_Exercise brief_.
Pick out and copy each of the rows below that contains the word "screenshot", treating uppercase and lowercase letters as different.

※ ※ ※

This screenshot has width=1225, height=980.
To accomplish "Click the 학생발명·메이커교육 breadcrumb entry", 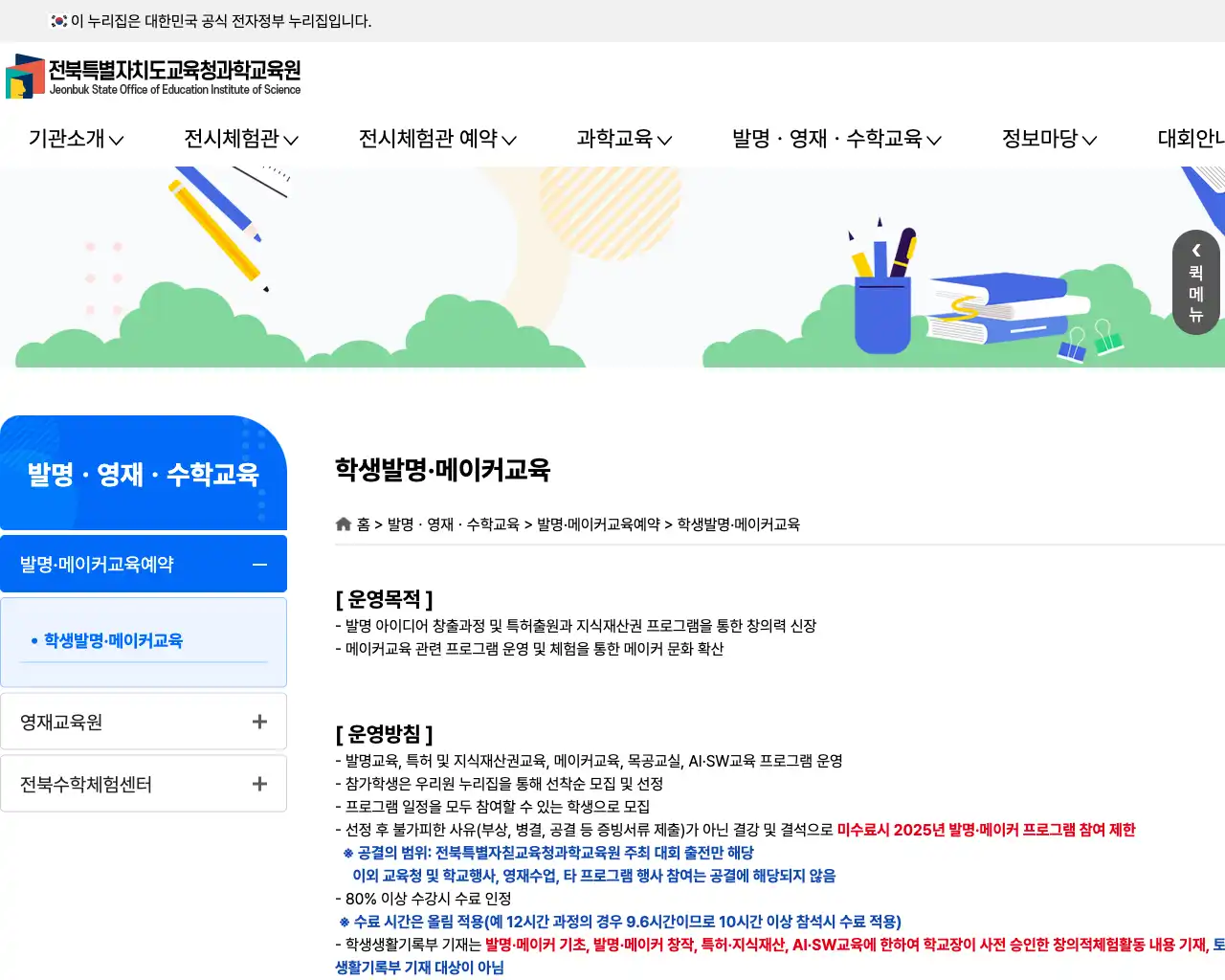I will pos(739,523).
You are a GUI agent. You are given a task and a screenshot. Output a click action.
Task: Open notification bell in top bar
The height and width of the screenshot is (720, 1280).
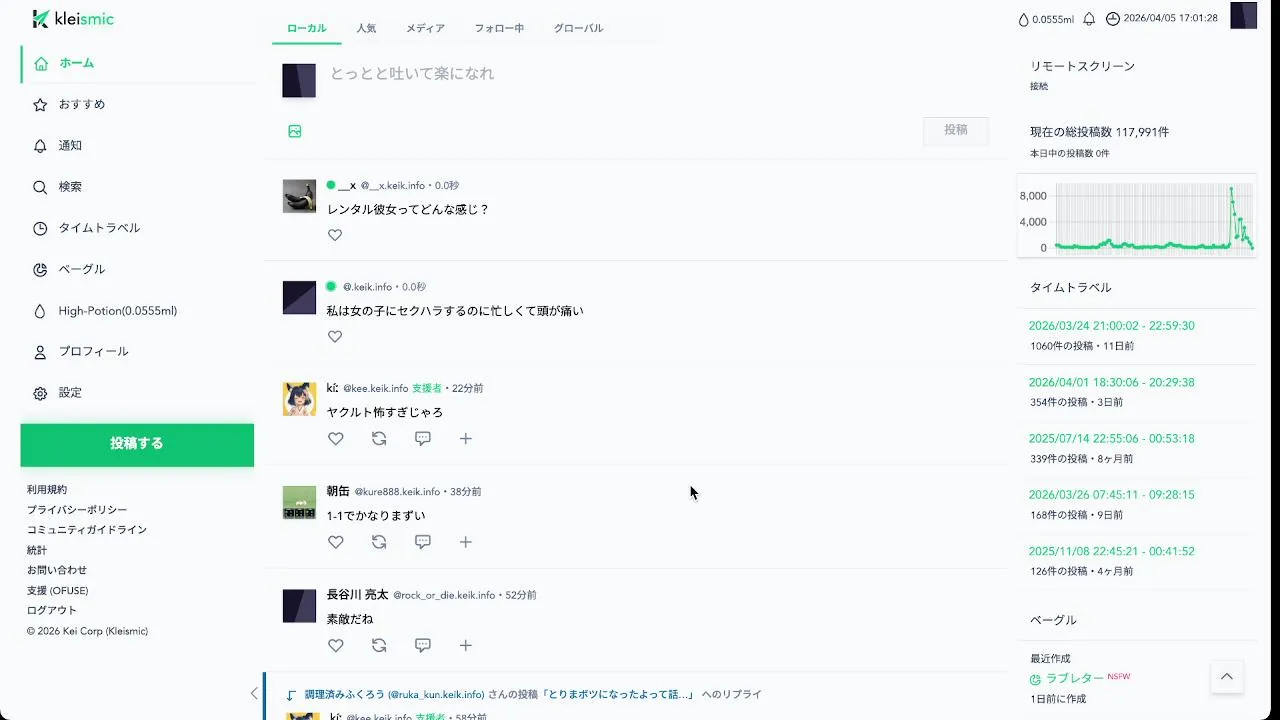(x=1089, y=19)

※ ※ ※

_Solution_.
This screenshot has width=1225, height=980.
You are a GUI agent. You are given a task and a screenshot. Output a click action.
The height and width of the screenshot is (720, 1280).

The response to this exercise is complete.